DDM was initially developed to explain several characteristics commonly observed in perceptual and memory-based decision-making tasks, including right-skewed RT distributions, correct versus error choice frequencies, and the speed-accuracy trade-off phenomenon (Ratcliff & McKoon, 2008). Later, studies found that DDM can be utilized to explain a range of decision-making processes, such as value-based consumption decisions (Milosavljevic et al., 2010), social decisions (Klauer et al., 2007), and reinforcement learning processes (Ratcliff & Frank, 2012). In addition, recent studies found DDM can be linked to neural signals, such as neural firing rate (Smith & Ratcliff, 2004), electroencephalography (EEG) signals (Ratcliff et al., 2009), and functional magnetic resonance imaging signals (Bode et al., 2012). This evidence indicates that DDM is a good algorithmic approximation of the actual decision-making processes implemented by our brains.
DDM suggests people’s decision-making is an evidence or information accumulation process with a constant drifting rate (Figure 1). Formally, for a two-choice value-based decision process, the two options are represented by two decision boundaries with the higher-value option as the upper boundary (a) and the lower-value option as the lower boundary (0). The decision-making process will start from a starting point in the middle of the two decision boundaries with or without preexisting decision bias (z) favoring either option. Then, for each time step, the decision process will stochastically move upward to the upper boundary (higher-value option) or move down to the lower boundary (lower-value option) with a constant drifting rate (v) with random noise. When the random walk reaches either one of the boundaries, the decision process is complete and ready to be executed. The DDM also includes a non-decision time (T) parameter and three variance parameters to account for the inter-trial variability of the decision process (Ratcliff et al., 2016).

The DDM. The upper blue distribution is the observed decision RT for the higher-value option (upper boundary) chosen, and the lower orange distribution is the observed decision RT for the lower-value option (lower boundary) chosen.
The four computational parameters (v, a, T, and Z) have unique conceptual operationalizations in a decision-making context. Non-decision time (T) encodes people’s perceptual processing and representation of options as well as the time spent executing a decision (e.g., clicking a button to make a decision). The length of the non-decision time depends on the complexity of the presentation of options. For instance, image presentations would require shorter perceptual processing compared to text presentations. This is because it should take longer to read a body of text compared to looking at an image.

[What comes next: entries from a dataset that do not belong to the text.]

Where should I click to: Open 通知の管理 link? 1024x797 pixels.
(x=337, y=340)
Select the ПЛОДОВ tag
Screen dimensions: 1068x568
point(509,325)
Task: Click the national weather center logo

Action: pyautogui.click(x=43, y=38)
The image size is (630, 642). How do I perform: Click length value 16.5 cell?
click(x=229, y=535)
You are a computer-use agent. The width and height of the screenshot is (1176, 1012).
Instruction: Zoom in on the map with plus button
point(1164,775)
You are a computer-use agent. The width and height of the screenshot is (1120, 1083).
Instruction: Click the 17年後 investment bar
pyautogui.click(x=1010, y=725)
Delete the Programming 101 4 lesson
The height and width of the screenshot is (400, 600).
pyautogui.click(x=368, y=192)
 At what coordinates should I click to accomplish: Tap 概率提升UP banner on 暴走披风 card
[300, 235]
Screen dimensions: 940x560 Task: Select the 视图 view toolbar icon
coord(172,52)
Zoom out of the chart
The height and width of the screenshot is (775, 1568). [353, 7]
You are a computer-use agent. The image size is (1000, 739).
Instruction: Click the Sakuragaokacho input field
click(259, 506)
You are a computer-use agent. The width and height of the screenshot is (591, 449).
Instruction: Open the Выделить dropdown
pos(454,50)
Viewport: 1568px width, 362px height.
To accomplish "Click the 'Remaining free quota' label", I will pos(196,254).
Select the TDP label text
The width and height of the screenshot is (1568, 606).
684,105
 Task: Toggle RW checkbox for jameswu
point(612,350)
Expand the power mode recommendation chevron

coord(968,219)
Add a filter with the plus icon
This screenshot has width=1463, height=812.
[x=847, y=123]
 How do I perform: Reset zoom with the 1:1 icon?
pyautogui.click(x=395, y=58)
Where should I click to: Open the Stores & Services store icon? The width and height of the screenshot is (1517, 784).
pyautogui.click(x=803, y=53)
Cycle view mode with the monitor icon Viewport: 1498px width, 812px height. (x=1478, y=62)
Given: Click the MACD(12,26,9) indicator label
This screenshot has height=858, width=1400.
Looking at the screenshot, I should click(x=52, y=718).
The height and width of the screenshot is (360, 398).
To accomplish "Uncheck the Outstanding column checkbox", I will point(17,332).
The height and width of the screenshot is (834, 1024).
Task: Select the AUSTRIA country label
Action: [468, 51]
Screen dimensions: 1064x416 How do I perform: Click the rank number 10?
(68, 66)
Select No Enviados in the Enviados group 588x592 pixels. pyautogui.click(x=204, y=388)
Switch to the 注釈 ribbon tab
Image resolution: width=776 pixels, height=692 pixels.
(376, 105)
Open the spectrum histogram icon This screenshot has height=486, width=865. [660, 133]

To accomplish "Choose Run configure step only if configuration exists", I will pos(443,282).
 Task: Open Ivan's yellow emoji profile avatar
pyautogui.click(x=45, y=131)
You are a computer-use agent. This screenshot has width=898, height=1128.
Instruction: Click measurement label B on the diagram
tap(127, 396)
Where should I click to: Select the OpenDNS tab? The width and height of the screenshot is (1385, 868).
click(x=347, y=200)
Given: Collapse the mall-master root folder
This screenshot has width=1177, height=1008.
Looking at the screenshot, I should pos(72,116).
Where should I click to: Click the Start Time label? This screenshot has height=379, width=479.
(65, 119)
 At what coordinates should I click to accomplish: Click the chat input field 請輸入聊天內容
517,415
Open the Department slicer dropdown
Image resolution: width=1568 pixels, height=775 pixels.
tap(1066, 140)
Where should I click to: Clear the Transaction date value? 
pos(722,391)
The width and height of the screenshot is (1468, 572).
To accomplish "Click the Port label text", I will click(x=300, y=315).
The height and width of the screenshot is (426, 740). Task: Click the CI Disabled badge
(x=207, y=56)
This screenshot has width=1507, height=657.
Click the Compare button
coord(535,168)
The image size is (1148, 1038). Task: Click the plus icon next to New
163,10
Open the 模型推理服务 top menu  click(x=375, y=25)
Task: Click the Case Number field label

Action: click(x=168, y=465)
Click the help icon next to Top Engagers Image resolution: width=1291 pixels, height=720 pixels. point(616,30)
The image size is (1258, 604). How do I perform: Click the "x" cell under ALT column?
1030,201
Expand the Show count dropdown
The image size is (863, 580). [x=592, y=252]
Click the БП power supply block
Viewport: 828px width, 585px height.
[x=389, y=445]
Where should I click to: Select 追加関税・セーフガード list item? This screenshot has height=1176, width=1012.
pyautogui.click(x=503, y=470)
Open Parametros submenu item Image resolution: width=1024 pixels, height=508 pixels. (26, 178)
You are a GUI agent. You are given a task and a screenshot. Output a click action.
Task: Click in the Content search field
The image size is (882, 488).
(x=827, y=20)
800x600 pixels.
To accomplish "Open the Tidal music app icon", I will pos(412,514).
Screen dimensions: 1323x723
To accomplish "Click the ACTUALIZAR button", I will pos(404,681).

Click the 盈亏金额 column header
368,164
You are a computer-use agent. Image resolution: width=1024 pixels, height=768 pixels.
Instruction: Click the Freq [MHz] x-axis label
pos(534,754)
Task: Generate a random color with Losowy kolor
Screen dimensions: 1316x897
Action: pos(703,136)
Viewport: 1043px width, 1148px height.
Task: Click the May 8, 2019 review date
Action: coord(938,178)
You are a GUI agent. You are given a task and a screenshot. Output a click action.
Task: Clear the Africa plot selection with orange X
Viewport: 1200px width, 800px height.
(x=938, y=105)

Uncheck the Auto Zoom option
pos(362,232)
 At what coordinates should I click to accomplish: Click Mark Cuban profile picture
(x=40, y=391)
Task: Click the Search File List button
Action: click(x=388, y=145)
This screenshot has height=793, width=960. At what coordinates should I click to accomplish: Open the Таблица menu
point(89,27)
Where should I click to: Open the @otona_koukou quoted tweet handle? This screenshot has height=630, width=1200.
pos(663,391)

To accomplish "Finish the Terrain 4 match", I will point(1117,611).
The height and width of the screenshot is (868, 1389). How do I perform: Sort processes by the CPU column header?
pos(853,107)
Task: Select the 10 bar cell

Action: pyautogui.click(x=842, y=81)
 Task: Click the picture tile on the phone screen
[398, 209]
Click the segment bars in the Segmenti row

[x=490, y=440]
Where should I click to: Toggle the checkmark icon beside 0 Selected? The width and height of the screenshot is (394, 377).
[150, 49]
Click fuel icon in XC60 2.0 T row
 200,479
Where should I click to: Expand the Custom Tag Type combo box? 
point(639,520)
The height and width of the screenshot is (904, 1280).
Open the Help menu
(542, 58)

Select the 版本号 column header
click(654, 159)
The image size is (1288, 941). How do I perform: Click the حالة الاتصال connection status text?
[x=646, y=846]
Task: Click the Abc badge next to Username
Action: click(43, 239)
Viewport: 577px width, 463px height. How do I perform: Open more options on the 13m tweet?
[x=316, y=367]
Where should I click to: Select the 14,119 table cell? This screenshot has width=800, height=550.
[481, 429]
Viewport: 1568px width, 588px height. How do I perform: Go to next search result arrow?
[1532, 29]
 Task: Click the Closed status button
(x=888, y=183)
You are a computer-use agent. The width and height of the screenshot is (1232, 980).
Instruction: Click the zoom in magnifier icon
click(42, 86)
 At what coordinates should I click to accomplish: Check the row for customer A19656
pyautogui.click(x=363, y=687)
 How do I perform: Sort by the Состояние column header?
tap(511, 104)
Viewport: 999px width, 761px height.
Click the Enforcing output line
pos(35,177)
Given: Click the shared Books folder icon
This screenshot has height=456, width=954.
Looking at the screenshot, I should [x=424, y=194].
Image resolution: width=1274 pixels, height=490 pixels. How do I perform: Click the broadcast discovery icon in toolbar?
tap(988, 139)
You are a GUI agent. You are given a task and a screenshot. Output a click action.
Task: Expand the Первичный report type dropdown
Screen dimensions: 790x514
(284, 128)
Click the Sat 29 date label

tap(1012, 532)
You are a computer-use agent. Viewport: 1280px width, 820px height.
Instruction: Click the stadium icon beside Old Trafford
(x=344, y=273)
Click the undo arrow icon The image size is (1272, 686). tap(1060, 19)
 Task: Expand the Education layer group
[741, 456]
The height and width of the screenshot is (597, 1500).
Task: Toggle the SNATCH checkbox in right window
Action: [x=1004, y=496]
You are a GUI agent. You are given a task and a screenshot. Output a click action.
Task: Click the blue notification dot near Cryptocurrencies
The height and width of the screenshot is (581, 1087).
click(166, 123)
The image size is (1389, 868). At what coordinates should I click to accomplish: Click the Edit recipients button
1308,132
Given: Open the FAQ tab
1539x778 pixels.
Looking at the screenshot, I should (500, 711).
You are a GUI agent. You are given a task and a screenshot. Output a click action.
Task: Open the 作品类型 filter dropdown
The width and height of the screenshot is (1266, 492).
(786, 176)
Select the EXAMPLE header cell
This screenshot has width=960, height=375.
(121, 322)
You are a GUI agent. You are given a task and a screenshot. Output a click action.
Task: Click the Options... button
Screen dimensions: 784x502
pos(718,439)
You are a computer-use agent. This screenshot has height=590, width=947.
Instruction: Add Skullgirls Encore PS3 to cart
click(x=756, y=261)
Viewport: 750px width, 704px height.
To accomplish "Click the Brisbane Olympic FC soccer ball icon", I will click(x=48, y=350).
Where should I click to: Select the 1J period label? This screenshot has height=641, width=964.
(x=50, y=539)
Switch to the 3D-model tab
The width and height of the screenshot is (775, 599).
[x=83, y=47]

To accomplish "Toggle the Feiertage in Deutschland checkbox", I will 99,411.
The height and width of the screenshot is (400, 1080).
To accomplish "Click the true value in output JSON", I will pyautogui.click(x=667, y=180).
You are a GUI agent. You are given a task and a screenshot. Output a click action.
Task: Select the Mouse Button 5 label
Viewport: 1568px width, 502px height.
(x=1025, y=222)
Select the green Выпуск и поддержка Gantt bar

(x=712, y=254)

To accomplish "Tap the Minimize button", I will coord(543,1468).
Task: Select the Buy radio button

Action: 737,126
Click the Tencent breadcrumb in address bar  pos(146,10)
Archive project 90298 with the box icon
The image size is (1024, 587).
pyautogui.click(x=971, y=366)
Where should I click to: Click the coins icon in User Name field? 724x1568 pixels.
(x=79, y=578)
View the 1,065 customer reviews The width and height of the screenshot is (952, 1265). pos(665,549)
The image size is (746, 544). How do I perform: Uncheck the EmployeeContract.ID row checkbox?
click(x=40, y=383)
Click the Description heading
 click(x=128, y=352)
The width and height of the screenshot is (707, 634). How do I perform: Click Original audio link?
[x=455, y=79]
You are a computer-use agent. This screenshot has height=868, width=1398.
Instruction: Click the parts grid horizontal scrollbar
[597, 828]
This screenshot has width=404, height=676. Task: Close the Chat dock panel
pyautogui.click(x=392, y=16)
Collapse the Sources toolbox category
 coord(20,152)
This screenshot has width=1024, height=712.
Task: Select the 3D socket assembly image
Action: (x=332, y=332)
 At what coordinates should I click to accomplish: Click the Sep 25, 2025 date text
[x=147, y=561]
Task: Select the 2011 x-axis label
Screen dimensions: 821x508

Decision boundaries (a, 0) account for people’s decision cautiousness with wider decision boundaries (i.e., a larger difference between a and 0) representing stronger caution in the decision-making process. More specifically, this parameter indexes the speed/accuracy trade-off where a wider boundary represents slower, more cautious, and therefore, more accurate decision-making, whereas a narrower boundary represents the opposite.
Decision starting point (Z) accounts for people’s decision bias that is unrelated to the valuation of the options itself. Bias might be driven by people’s ongoing preferences or non-choice characteristics. For instance, position order biases people’s choice of web page selection for search engine results (Craswell et al., 2008) and people’s decision to click on an advertisement (Agarwal et al., 2011) is biased by the position of the content.
Finally, drift rate (v) accounts for the rate of evidence accumulation. Some decisions may have an objectively correct option, as in a Stroop task. In such cases, the drift rate accounts for the evidence participants collect to determine the objectively correct option. By comparison, during value-based decision-making, the evidence being accumulated is the value differences between the given options (Milosavljevic et al., 2010). When the difference between the two options is small, the evidence accumulation process will be slow; thus, the drift rate will be small in magnitude and people’s choices will approach chance. By comparison, as the difference between two choices increases, the evidence accumulation process will be fast, the drift rate will be large in magnitude, and people’s choices will show a clear preference for one choice over the other.
A unique set of DDM decision parameters will result in different reaction time distributions and choice frequencies (Ratcliff & McKoon, 2008). For instance, while keeping the drift rate and decision starting point constant, increasing the decision boundary will spread and slow down RTs and increase the proportion of choices for the objectively correct or higher-value option (Supplemental Figure S2A). On the other hand, increasing only the drift rate will speed up RTs and increase the proportion of choices choosing the higher-value option. Importantly, and unlike the impact of the decision boundary, changes in drift rate have a stronger impact on the tail of the distribution (0.9 quantiles) compared to the leading edge (0.1 quantiles) of the distribution (Ratcliff & McKoon, 2008; Supplemental Figure S2B). Distinct from decision boundary and drift rate, changes in decision bias will lead to a shifting of the RT distribution toward the biased decision option (shorter RT for the biased option and longer RT for the other option) and a dramatic influence on the proportions of choices (Supplemental Figure S2C). Finally, non-decision time does not influence the proportion of choices or the shape of the RT distribution, but only the length of RT in a way that increasing non-decision time will lead to the increase of RT of the same amount value.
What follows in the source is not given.